Tyrosine 129 of the murine gammaherpesvirus M2 protein is critical for M2 function in vivo.

A common strategy shared by all known gammaherpesviruses is their ability to establish a latent infection in lymphocytes--predominantly in B cells. In immunocompromised patients, such as transplant recipients or AIDS patients, gammaherpesvirus infections can lead to the development of lymphoproliferative disease and lymphoid malignancies. The human gamma-herpesviruses, EBV and KSHV, encode proteins that are capable of modulating the host immune signaling machinery, thereby subverting host immune responses. Murine gamma-herpesvirus 68 (MHV68) infection of laboratory strains of mice has proven to be useful small-animal model that shares important pathogenic strategies with the human gamma-herpesviruses.
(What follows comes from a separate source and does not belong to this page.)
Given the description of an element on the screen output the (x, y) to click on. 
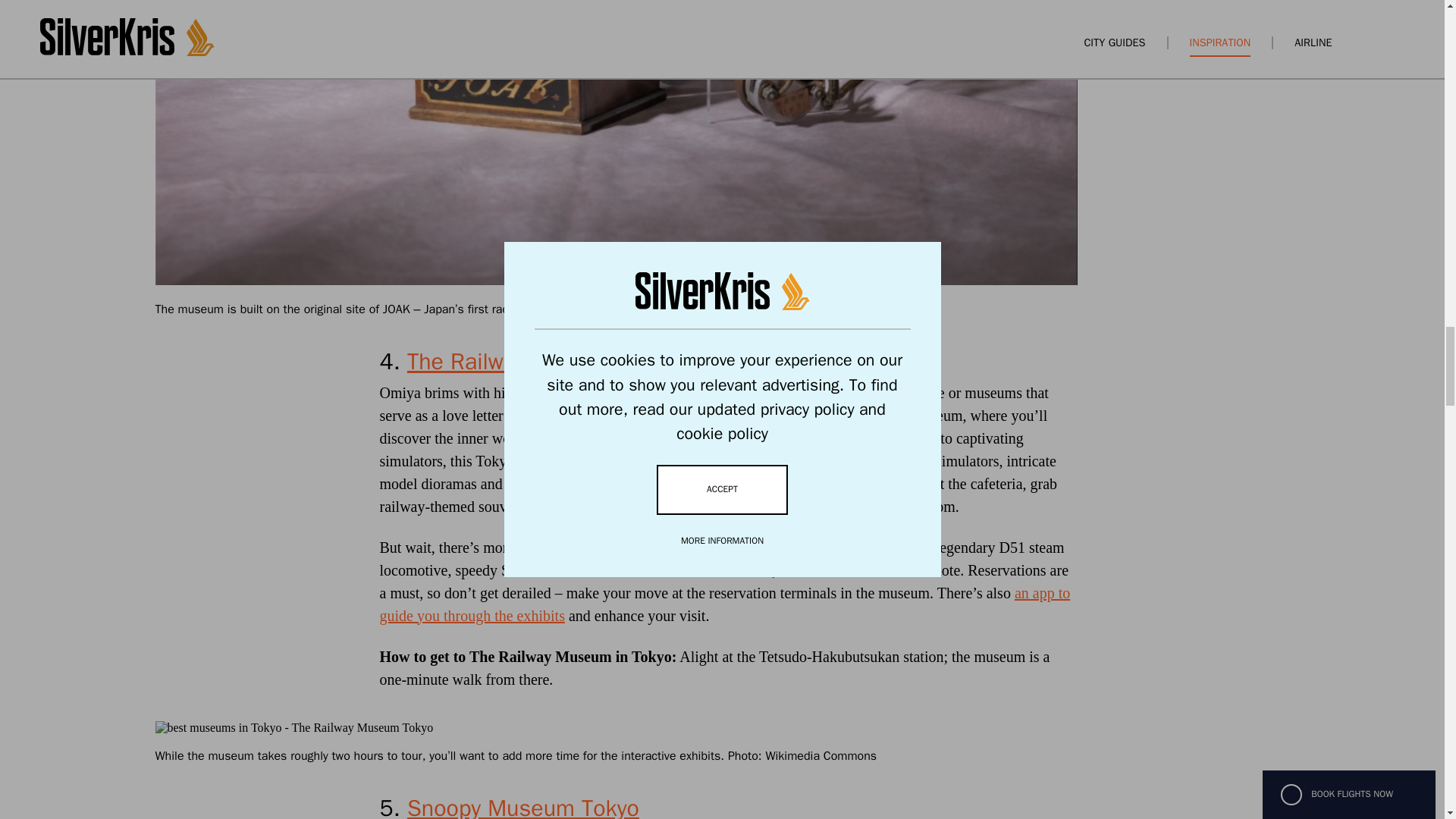
an app to guide you through the exhibits (724, 604)
Snoopy Museum Tokyo (523, 806)
The Railway Museum (513, 361)
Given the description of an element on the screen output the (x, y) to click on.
The MHV68 M2 protein is known to manipulate B cell signaling and, dependent on route and dose of virus inoculation, plays a role in both the establishment of latency and virus reactivation. M2 contains two tyrosines that are targets for phosphorylation, and have been shown to interact with the B cell signaling machinery. Here we describe in vitro and in vivo studies of M2 mutants which reveals that while both tyrosines Y120 and Y129 are required for M2 induction of IL-10 expression from primary murine B cells in vitro, only Y129 is critical for reactivation from latency and plasma cell differentiation in vivo.